• _Action item_:
The entries should each be set down again precisely.
**** Data extract
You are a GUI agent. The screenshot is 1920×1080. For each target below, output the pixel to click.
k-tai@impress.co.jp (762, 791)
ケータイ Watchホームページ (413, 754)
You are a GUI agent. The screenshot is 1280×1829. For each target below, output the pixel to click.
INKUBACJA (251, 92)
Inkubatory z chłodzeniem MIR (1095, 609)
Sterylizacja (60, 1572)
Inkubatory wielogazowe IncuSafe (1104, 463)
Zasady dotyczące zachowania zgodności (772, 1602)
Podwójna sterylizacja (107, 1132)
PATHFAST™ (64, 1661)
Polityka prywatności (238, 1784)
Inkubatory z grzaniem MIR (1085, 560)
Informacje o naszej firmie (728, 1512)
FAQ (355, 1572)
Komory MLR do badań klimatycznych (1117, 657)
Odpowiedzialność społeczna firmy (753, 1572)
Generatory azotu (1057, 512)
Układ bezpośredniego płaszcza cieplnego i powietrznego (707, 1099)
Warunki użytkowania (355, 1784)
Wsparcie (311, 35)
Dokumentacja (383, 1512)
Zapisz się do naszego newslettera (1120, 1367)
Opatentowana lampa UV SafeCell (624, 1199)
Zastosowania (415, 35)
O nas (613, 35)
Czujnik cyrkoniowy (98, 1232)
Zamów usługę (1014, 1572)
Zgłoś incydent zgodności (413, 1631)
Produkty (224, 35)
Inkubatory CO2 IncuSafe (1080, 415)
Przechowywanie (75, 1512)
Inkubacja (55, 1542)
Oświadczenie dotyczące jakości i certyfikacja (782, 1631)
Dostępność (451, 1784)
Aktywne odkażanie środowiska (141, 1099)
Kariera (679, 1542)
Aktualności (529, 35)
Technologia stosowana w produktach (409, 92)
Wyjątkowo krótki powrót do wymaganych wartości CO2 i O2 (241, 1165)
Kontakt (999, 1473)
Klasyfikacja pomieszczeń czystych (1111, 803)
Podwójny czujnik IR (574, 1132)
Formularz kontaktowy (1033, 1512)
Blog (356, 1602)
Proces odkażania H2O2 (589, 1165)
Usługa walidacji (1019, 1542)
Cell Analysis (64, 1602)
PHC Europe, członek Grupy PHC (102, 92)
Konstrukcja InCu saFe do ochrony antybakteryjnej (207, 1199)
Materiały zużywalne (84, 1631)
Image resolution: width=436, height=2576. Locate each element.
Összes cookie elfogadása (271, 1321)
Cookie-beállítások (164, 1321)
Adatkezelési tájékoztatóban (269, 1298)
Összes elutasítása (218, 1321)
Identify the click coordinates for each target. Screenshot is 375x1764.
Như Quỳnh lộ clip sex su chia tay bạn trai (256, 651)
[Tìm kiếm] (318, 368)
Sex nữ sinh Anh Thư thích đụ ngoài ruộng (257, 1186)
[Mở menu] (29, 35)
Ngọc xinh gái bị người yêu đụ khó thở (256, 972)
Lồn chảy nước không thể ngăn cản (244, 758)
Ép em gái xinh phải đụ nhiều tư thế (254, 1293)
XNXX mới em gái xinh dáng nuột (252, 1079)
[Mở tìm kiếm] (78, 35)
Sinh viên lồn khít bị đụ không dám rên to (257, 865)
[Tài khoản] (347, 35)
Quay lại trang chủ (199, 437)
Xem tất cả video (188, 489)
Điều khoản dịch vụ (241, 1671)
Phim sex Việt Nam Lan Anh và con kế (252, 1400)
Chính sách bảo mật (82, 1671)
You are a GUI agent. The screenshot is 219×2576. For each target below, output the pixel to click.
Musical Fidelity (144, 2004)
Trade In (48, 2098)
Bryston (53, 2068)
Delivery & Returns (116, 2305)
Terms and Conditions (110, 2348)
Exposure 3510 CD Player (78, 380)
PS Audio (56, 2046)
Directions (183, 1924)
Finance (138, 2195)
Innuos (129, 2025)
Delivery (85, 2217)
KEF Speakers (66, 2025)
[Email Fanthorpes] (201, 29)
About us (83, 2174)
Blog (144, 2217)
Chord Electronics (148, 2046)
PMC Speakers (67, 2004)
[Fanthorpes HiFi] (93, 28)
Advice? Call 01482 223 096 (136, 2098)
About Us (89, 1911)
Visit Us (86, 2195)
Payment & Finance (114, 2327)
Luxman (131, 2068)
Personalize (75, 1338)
********
• _Output for this exercise_:
You are a GUI agent. The screenshot is 1920×1080. For each target below, output the pixel to click.
k-tai@impress.co.jp (762, 791)
ケータイ Watchホームページ (413, 754)
You are a GUI agent. The screenshot is 1280×1829. For each target below, output the pixel to click.
INKUBACJA (251, 92)
Inkubatory z chłodzeniem MIR (1095, 609)
Sterylizacja (60, 1572)
Inkubatory wielogazowe IncuSafe (1104, 463)
Zasady dotyczące zachowania zgodności (772, 1602)
Podwójna sterylizacja (107, 1132)
PATHFAST™ (64, 1661)
Polityka prywatności (238, 1784)
Inkubatory z grzaniem MIR (1085, 560)
Informacje o naszej firmie (728, 1512)
FAQ (355, 1572)
Komory MLR do badań klimatycznych (1117, 657)
Odpowiedzialność społeczna firmy (753, 1572)
Generatory azotu (1057, 512)
Układ bezpośredniego płaszcza cieplnego i powietrznego (707, 1099)
Warunki użytkowania (355, 1784)
Wsparcie (311, 35)
Dokumentacja (383, 1512)
Zapisz się do naszego newslettera (1120, 1367)
Opatentowana lampa UV SafeCell (624, 1199)
Zastosowania (415, 35)
O nas (613, 35)
Czujnik cyrkoniowy (98, 1232)
Zamów usługę (1014, 1572)
Zgłoś incydent zgodności (413, 1631)
Produkty (224, 35)
Inkubatory CO2 IncuSafe (1080, 415)
Przechowywanie (75, 1512)
Inkubacja (55, 1542)
Oświadczenie dotyczące jakości i certyfikacja (782, 1631)
Dostępność (451, 1784)
Aktywne odkażanie środowiska (141, 1099)
Kariera (679, 1542)
Aktualności (529, 35)
Technologia stosowana w produktach (409, 92)
Wyjątkowo krótki powrót do wymaganych wartości CO2 i O2 (241, 1165)
Kontakt (999, 1473)
Klasyfikacja pomieszczeń czystych (1111, 803)
Podwójny czujnik IR (574, 1132)
Formularz kontaktowy (1033, 1512)
Blog (356, 1602)
Proces odkażania H2O2 (589, 1165)
Usługa walidacji (1019, 1542)
Cell Analysis (64, 1602)
PHC Europe, członek Grupy PHC (102, 92)
Konstrukcja InCu saFe do ochrony antybakteryjnej (207, 1199)
Materiały zużywalne (84, 1631)
Image resolution: width=436, height=2576. Locate each element.
Összes cookie elfogadása (271, 1321)
Cookie-beállítások (164, 1321)
Adatkezelési tájékoztatóban (269, 1298)
Összes elutasítása (218, 1321)
Identify the click coordinates for each target. Screenshot is 375x1764.
Như Quỳnh lộ clip sex su chia tay bạn trai (256, 651)
[Tìm kiếm] (318, 368)
Sex nữ sinh Anh Thư thích đụ ngoài ruộng (257, 1186)
[Mở menu] (29, 35)
Ngọc xinh gái bị người yêu đụ khó thở (256, 972)
Lồn chảy nước không thể ngăn cản (244, 758)
Ép em gái xinh phải đụ nhiều tư thế (254, 1293)
XNXX mới em gái xinh dáng nuột (252, 1079)
[Mở tìm kiếm] (78, 35)
Sinh viên lồn khít bị đụ không dám rên to (257, 865)
[Tài khoản] (347, 35)
Quay lại trang chủ (199, 437)
Xem tất cả video (188, 489)
Điều khoản dịch vụ (241, 1671)
Phim sex Việt Nam Lan Anh và con kế (252, 1400)
Chính sách bảo mật (82, 1671)
You are a GUI agent. The screenshot is 219×2576. For each target below, output the pixel to click.
Musical Fidelity (144, 2004)
Trade In (48, 2098)
Bryston (53, 2068)
Delivery & Returns (116, 2305)
Terms and Conditions (110, 2348)
Exposure 3510 CD Player (78, 380)
PS Audio (56, 2046)
Directions (183, 1924)
Finance (138, 2195)
Innuos (129, 2025)
Delivery (85, 2217)
KEF Speakers (66, 2025)
[Email Fanthorpes] (201, 29)
About us (83, 2174)
Blog (144, 2217)
Chord Electronics (148, 2046)
PMC Speakers (67, 2004)
[Fanthorpes HiFi] (93, 28)
Advice? Call 01482 223 096 (136, 2098)
About Us (89, 1911)
Visit Us (86, 2195)
Payment & Finance (114, 2327)
Luxman (131, 2068)
Personalize (75, 1338)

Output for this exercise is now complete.